Docker container architecture - A look under the hood

 Docker has revolutionised how we build, ship, and run applications.
If we every think how Docker does this magic behind the scenes, then we need to under the under the hood Docker architecture.

The Client-Server Model
At its core, Docker follows a client-server architecture.

This means there are two main components:

• Docker Client: This is the command-line interface (CLI) we interact with. We use commands like docker build, docker run, and docker push to tell Docker what to do.
• Docker Daemon: This is the workhorse. It listens to requests from the client and manages all the heavy lifting based on the docker client commands like building images, running containers, and handling storage.

Think of it like ordering food at a restaurant. You (the client) tell the waiter (the Docker client) what you want. The waiter relays that to the kitchen (the Docker daemon), where the magic happens.

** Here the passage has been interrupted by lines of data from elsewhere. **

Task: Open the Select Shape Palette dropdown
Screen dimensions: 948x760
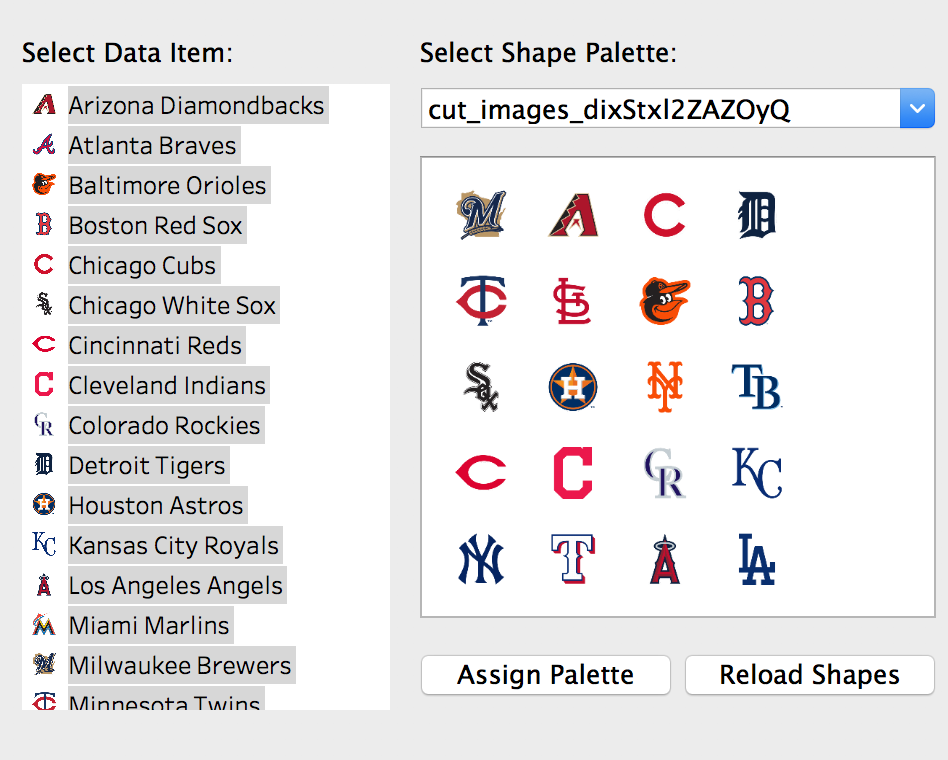Action: point(916,109)
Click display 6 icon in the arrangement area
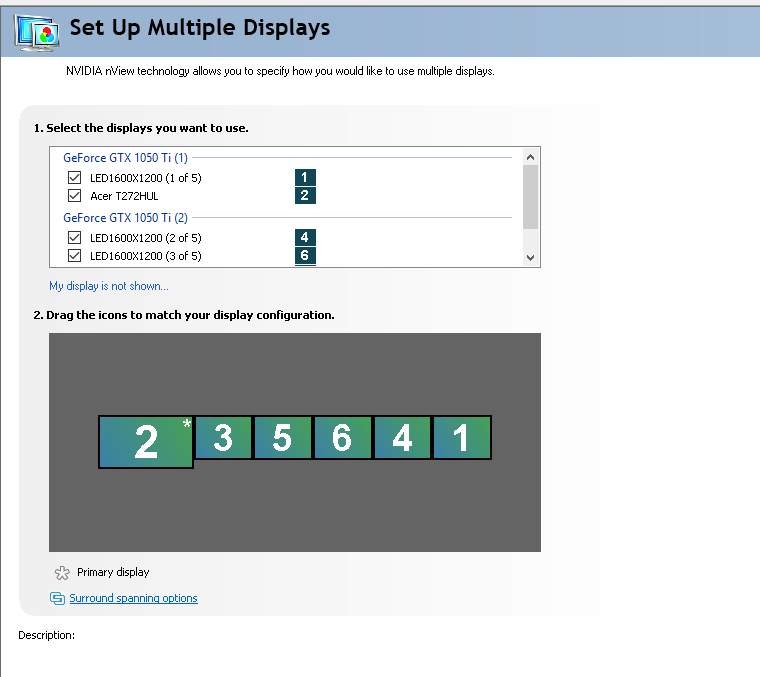Viewport: 760px width, 677px height. tap(342, 437)
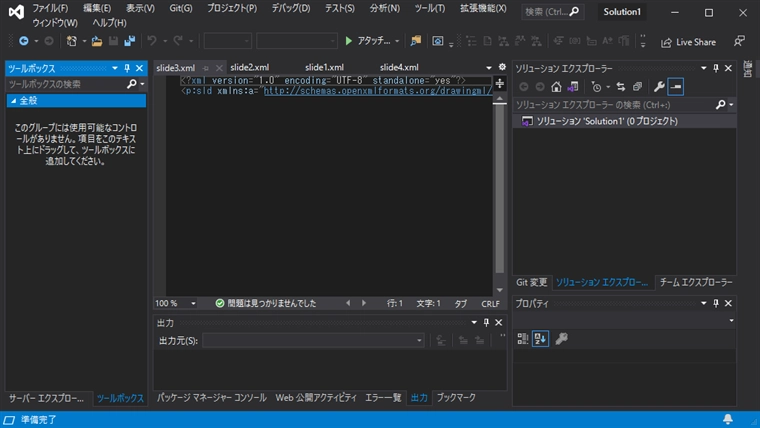The height and width of the screenshot is (428, 760).
Task: Collapse the 全般 group in Toolbox
Action: pyautogui.click(x=13, y=101)
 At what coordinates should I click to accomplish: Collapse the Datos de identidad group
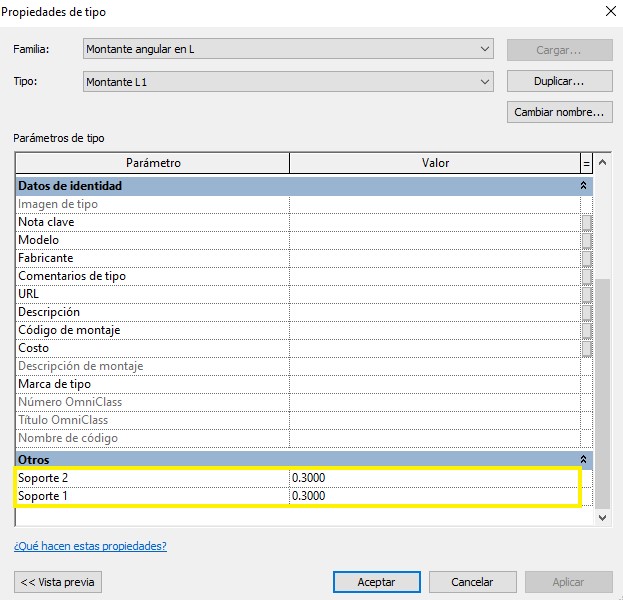coord(583,186)
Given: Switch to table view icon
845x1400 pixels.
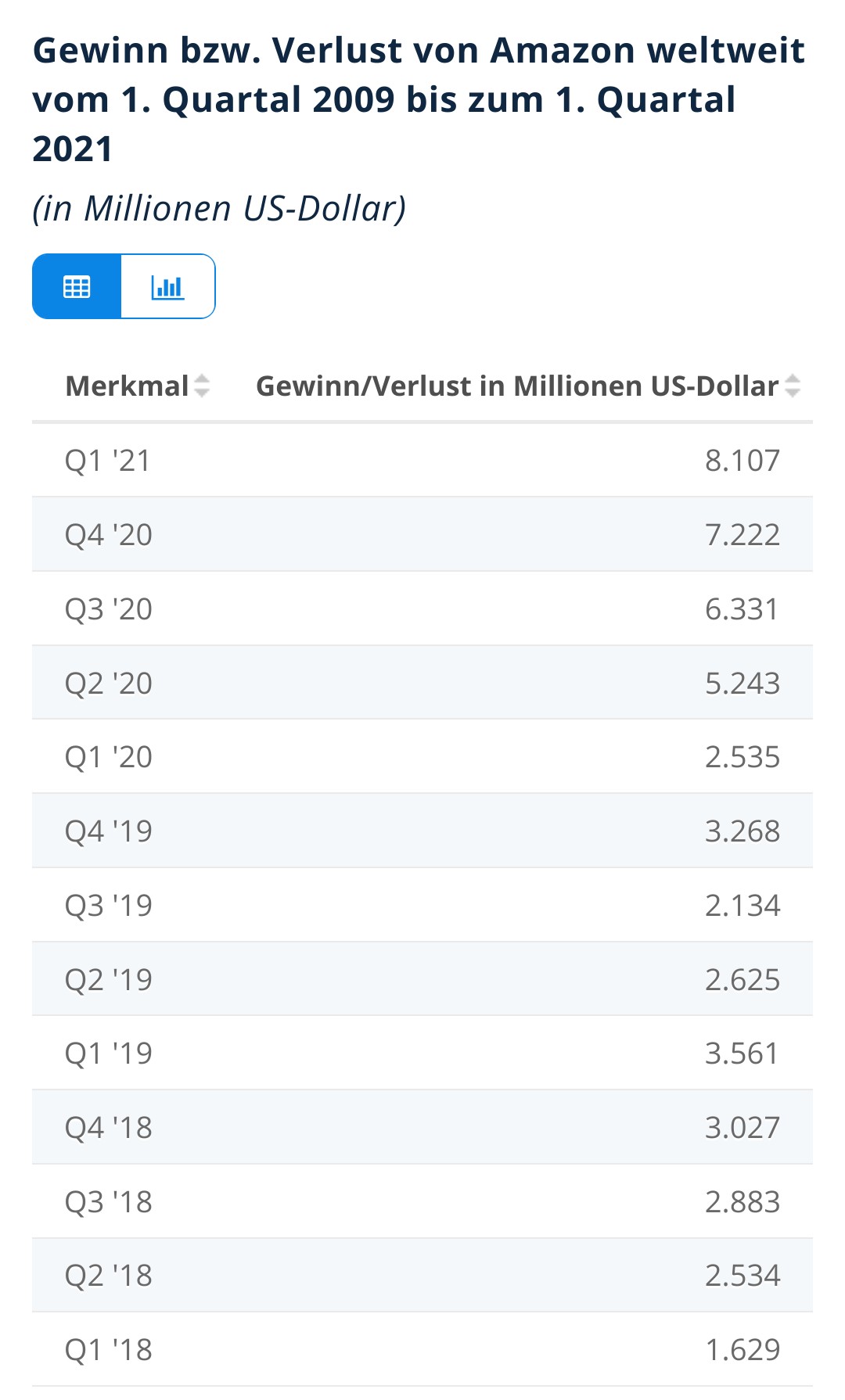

Lets look at the Key Components: Beyond Client and Server
Besides the client and daemon, several other components play crucial roles:

• Docker Images: These are read-only templates that contain everything needed to run your application: code, runtime, libraries, and system tools. They're like blueprints for your containers.
• Docker Containers: These are runnable instances of images. They're isolated environments where your application runs. Think of them as individual houses built from the same blueprint.
• Docker Registry: This is a storage and distribution system for Docker images. Docker Hub is the public registry, but you can also have private registries. It's like a warehouse where blueprints are stored and shared.
• Dockerfile: This is a text file with instructions for building a Docker image. It's like a recipe that tells Docker how to assemble the blueprint

How These Components Work Together

1. User write a Dockerfile to define your application's environment
2. The Docker client sends a docker build command with the Dockerfile to the daemon
3. The daemon builds the image according to the instructions and stores it locally
4. User use docker run to create a container from the image
5. The daemon downloads any necessary layers from the registry, isolates the container's environment, and starts your application
6. User use docker push to share your image on a registry

Benefits of this Architecture

• Isolation: Applications run in isolated containers, preventing conflicts and dependencies.
• Portability: Images can run on any system with Docker installed, ensuring consistency across environments.
• Efficiency: Images are built in layers, minimizing storage space and download times.
• Scalability: Containers can be easily scaled up or down to meet demand.